シスコシステムズは、サービス事業者のこうした取り組みをサポートするソリューションの1つとして、「Cisco ASR 9000 シリーズ アグリゲーション サービス ルータ」の新型機群を紹介した。「ゼタバイト時代に向けた次世代インターネットの構築を、圧倒的な通信容量とシンプルな手法で実現できる」(シスコシステムズでアジア太平洋地域および日本のサービスプロバイダービジネス担当最高技術責任者を務めるアレックス・ジニン(Alex Zinin)氏)という。

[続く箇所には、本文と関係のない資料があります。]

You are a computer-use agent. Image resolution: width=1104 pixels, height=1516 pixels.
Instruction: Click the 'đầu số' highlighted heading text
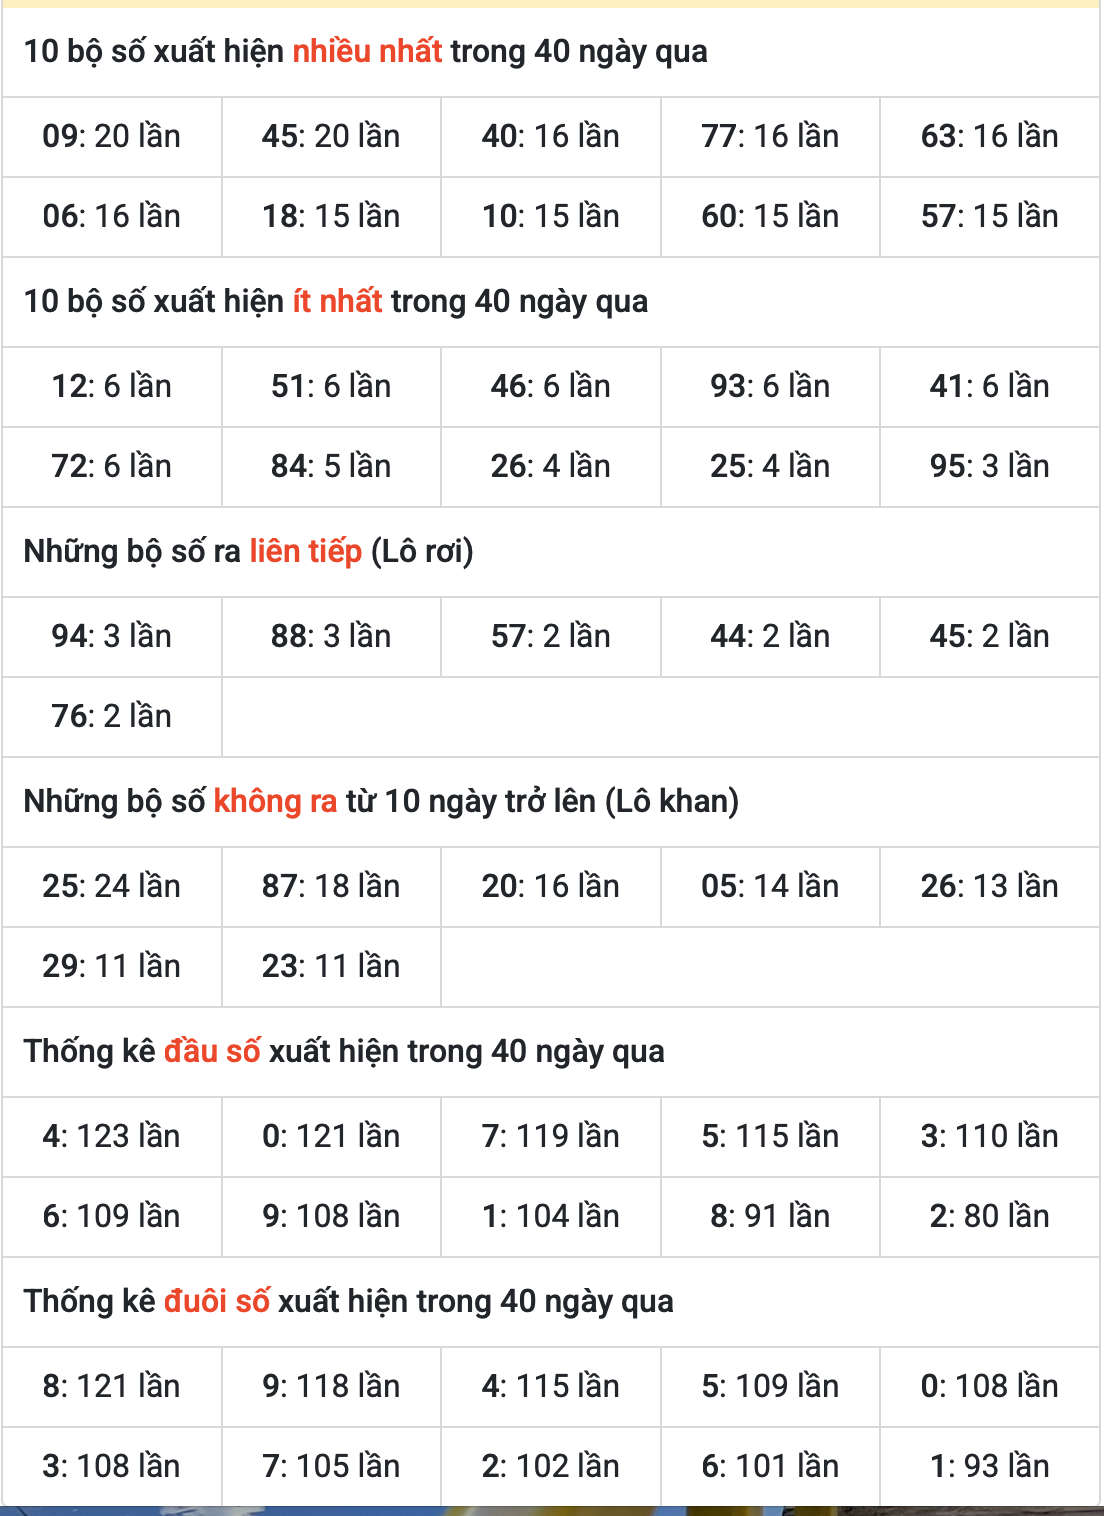click(212, 1051)
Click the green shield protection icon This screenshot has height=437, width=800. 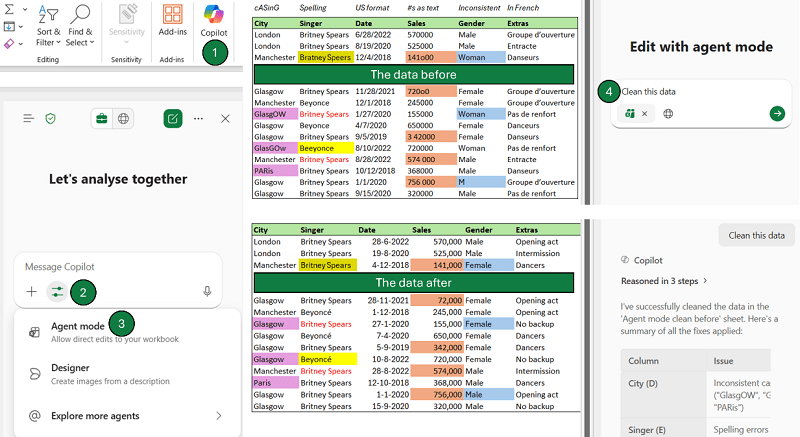point(51,119)
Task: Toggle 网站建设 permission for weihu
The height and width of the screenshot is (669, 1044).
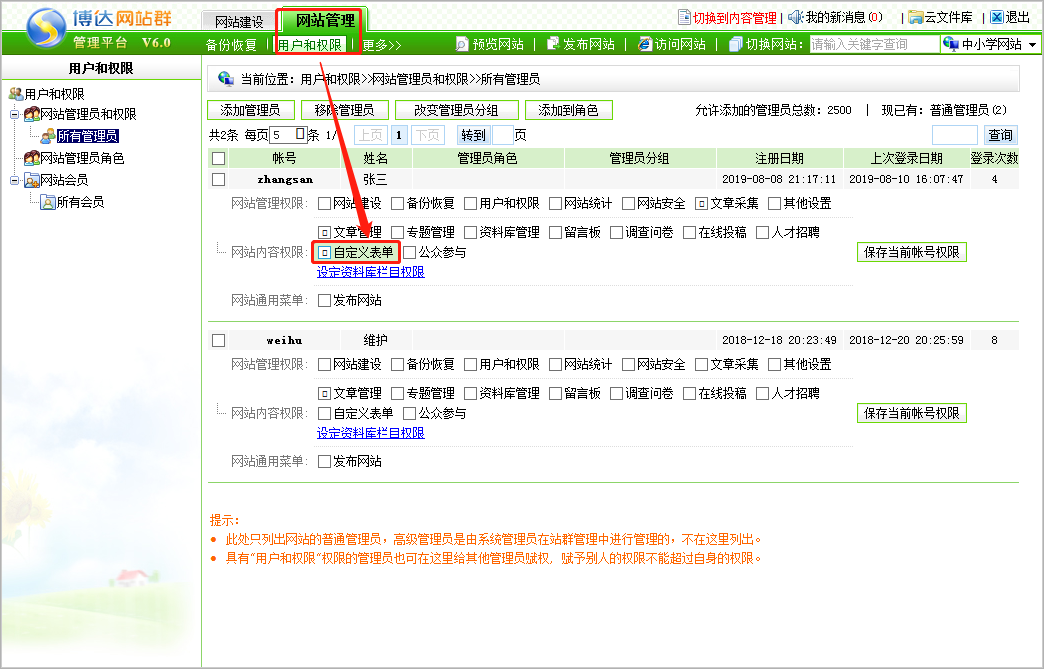Action: (324, 364)
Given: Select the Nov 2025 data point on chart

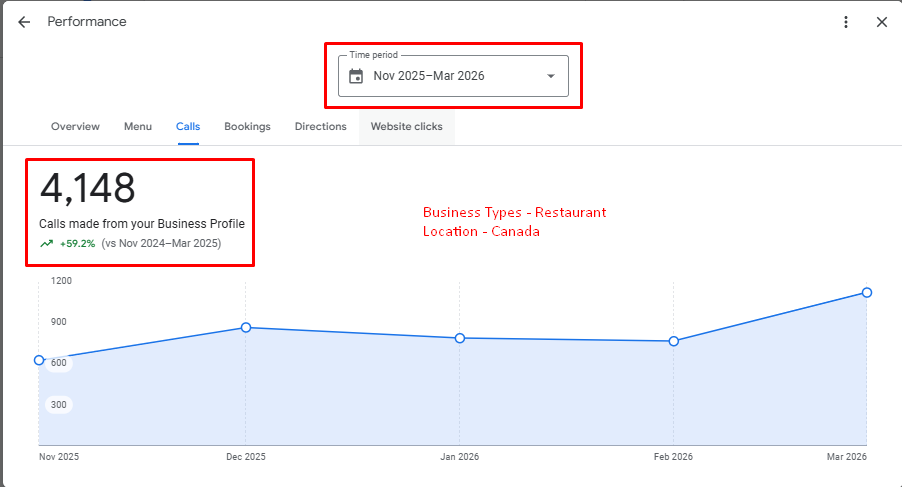Looking at the screenshot, I should pos(39,360).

新型機群では、「Cisco nV(ネットワーク バーチャライゼーション)」と呼ぶ新たな技術を導入することで、性能を大幅に向上させた。同社によるとこの技術は、「ネットワークエッジとアグリゲーション、アクセスレイヤーを高度に融合して、Cisco ASR 9000シリーズで構成する単一のシステムに統合し、運用を簡素化すると同時にネットワーク容量を拡大させて、IPv6サービスの展開を加速させることが可能だ」という。単一システムで収容可能な回線容量は最大96T(テラ)ビット/秒に達し、サービス事業者の運用コストを最大70%削減できると主張する。既に、NTTぷららや、China Telecom、Comcast、Cox Communications、Fastweb、Tata Communicationsなど、世界の大手サービス事業者がCisco ASR 9000の導入を表明している。